Provided information

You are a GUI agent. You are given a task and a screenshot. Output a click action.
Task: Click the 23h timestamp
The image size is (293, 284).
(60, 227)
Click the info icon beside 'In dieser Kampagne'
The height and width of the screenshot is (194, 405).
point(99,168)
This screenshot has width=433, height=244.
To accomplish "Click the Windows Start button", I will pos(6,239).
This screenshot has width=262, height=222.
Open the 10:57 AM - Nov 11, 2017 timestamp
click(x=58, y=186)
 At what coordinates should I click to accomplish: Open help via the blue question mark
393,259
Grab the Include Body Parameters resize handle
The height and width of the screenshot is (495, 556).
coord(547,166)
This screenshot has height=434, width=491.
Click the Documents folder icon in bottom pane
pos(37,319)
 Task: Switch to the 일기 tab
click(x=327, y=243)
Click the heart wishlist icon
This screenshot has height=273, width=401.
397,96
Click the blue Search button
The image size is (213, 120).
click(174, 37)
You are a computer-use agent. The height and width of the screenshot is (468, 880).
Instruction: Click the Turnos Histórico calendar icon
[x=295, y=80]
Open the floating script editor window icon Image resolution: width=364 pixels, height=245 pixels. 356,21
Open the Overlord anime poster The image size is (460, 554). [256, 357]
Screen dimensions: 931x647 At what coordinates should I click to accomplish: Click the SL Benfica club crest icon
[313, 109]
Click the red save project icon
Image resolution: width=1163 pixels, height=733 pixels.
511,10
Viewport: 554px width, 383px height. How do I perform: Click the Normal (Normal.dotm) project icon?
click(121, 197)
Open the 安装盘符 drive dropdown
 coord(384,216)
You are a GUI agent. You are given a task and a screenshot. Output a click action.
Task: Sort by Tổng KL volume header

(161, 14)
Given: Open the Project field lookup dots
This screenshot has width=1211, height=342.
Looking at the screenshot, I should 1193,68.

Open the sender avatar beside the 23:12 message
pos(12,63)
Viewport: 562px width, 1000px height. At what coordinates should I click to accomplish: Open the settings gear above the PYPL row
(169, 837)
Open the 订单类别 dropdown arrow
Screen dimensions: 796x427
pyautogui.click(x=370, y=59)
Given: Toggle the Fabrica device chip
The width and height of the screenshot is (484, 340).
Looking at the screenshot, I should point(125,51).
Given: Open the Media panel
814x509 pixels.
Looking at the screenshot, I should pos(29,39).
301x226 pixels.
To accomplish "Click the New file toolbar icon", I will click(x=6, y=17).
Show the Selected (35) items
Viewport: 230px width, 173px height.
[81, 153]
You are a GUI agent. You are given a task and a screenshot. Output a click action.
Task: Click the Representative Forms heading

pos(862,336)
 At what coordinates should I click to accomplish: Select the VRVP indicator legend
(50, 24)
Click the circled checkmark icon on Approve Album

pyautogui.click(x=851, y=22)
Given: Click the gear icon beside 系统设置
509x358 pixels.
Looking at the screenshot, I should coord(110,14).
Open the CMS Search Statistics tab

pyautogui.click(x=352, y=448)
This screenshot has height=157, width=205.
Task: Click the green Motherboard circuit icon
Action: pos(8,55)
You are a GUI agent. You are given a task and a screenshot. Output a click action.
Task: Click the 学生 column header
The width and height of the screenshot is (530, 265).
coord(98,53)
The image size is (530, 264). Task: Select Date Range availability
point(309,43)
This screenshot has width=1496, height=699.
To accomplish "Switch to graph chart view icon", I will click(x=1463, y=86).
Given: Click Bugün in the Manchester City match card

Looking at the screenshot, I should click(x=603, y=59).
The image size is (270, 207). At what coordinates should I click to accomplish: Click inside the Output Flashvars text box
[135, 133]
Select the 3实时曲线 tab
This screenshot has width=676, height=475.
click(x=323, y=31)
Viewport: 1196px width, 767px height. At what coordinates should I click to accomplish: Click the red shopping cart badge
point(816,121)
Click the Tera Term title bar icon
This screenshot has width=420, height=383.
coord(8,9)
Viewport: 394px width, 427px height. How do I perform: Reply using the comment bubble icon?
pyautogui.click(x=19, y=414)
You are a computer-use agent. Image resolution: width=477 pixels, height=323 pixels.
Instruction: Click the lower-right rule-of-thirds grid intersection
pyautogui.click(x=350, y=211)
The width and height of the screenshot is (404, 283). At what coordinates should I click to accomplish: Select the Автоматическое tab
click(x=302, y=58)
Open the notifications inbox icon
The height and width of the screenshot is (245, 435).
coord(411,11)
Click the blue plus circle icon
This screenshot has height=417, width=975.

Your assignment
Check every line of the entries above, and copy those that carry the string "computer".

Exercise output
You are a computer-use agent. The height and width of the screenshot is (468, 880).
You are a computer-use agent. Image resolution: width=477 pixels, height=323 pixels.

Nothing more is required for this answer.